I laid out pretty clearly in my
that the Dresden Files will always have a place in my heart. That’s why I am going back and reading the previous thirteen books in the series and giving them all a second look. Some may say I am too kind to this series and, well, that may be true. Just a heads up.
Also, this series has been out going on nearly fifteen years, so from here on out I am putting a blanket spoilers tag on everything Dresden Files. I will attempt to rein myself in from time to time, but in general I am going to assume you have at least a passing knowledge of this series if you are reading this. You have been warned.
Professional wizard private eye Harry Dresden investigates the murder of two people killed by black magic that rips hearts from chests as well as keeping ahead of mobsters and other magic users that want him dead. The reader is introduced to magic and Harry Dresden as a character. Other main players in Harry’s life are also introduced, including:
- Karrin Murphy (police woman and Harry’s main employment as consultant)
- Susan Rodriguez (reporter and Harry’s love interest)
- Johnny Marcone and enforcers (head of Chicago crime, all of it)
- Morgan (Harry’s warden charged with killing Harry if it is deemed Harry is using black magic)
- Bob the Skull (A spirit under Harry’s command and knowledge depositary)
- Bianca (Head of the local Red Court Vampire clan)
- Toot-Too (A fairy that “helps” Harry)
- Mister (Harry’s large cat)
What I liked
As an urban fantasy novel, this book is heavy on the urban and relatively light on the fantasy. Few out of left field magical rules are displayed beyond what is needed to get the story told. The foremost aspect of this book is the detective nature of the main character. Like an old school noir protagonist, he is beaten and bruised by the end but still gets his man.
The magic on display is less about mystery and more about moving forces. Sure, the inherent quality of “magic” in and of itself is mysterious, but the world of this novel is set with hard line physics. Fire burns and keeps burning, magically created or no, until something stops it.
An extension of the noir-ishness and the magic rules, the world of this novel is populated with interesting and complex characters with a backdrop of real life. Everyone has an agenda in this book, whether that is to amass power, find justice, or simply stay alive. Even the supernatural creatures, as alien as they can be, are fleshed out and made real through well placed dialog and actions. Combining all that is a snarky sense of humor and clever nods that runs through the book, as if Mr. Butcher is tempting you to enjoy your time reading no matter what.
What I didn’t like
The villain in this book is given almost no page time, beyond a slight confrontation near the middle and the climax. The reader is given many clues as to how bad the person can be, but the result is underwhelming. This could be that the point of the story is Harry Dresden’s fight rather than the villain, but when the climax finally comes the bad guy is just another obstacle rather than an opponent.
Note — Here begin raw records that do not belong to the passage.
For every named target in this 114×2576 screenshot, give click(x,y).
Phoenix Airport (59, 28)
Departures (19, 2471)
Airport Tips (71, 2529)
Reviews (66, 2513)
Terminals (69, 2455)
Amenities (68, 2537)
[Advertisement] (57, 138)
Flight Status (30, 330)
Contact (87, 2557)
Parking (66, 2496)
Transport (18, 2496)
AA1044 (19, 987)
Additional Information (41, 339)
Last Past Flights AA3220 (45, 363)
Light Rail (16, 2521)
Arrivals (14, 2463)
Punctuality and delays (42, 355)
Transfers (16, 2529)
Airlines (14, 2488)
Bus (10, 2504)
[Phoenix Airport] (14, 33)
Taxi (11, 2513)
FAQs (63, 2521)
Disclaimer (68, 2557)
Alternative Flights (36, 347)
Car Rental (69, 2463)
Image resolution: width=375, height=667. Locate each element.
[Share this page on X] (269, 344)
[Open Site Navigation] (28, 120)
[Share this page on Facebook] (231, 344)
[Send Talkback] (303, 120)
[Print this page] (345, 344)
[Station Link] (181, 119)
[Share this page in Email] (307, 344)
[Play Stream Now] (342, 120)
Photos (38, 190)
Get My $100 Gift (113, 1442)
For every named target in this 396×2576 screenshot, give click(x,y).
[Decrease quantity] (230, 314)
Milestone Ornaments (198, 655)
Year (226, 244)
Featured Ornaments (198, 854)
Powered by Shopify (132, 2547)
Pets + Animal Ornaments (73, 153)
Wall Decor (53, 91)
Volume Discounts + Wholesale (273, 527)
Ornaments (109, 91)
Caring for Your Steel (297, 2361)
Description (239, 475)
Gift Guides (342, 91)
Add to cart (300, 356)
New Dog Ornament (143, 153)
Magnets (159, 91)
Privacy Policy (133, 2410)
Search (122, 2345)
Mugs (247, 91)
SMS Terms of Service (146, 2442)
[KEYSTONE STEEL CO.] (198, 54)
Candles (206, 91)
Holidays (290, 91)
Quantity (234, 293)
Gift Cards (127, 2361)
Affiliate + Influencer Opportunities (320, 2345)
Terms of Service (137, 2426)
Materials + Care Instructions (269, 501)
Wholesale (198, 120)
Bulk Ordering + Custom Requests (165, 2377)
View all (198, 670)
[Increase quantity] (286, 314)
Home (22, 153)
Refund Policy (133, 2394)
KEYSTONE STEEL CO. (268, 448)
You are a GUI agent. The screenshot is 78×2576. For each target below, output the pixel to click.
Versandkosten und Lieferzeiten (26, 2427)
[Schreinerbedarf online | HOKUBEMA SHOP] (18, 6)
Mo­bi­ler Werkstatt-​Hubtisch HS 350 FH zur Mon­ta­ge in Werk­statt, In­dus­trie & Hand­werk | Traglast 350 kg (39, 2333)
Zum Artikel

My main complaint about this book is how it drifts from scene to loosely connected scene. This is an opening book to a much larger planned series and it shows. From the character list above, one can see how many players are introduced that are important yet get small and inconsequential scenes. This causes the book to lose a decent flow at the expense of fleshing out an already rich world. While understandable within the context of a series, the introduction of a character that does not pay off in this book is jarring. An example of this is the vampire Bianca, whom Harry visits for information. While she becomes important later and the scene sets up an animosity between Harry and the vampires, she never appears again in this book. This could cause a first time reader to think the scene was clumsily added for shock, exposition and to boost page count by a first time writer rather than the needed exposition that it is. The book could have benefited from a tighter narrative that held to its own plot rather than including scenes that only play into the larger series plot.
Who would like this
Is there a genre called “hard” urban fantasy? Urban fantasy that sets up rules to its magic and keeps them tightly reined in? Readers of that type of fiction would enjoy this book. Other types of “high fantasy” fans might enjoy the series, but I feel they would not enjoy the crime and noir feeling the book trades for mysticism and grand hero places. When recommending this book, I tend to use the phrase “Harry Potter by way of Die Hard.” Sure, there is magic and a magical world filled with creatures, but the good guy is a rough and tumble sort with a bunch of problems and a quick wit that barely escapes with his life.
Why was it banned?
As far as I could find, it has not been. However, it is an adult book that features drugs, violence, magic, demons, sex, and gratuitous pizza eating.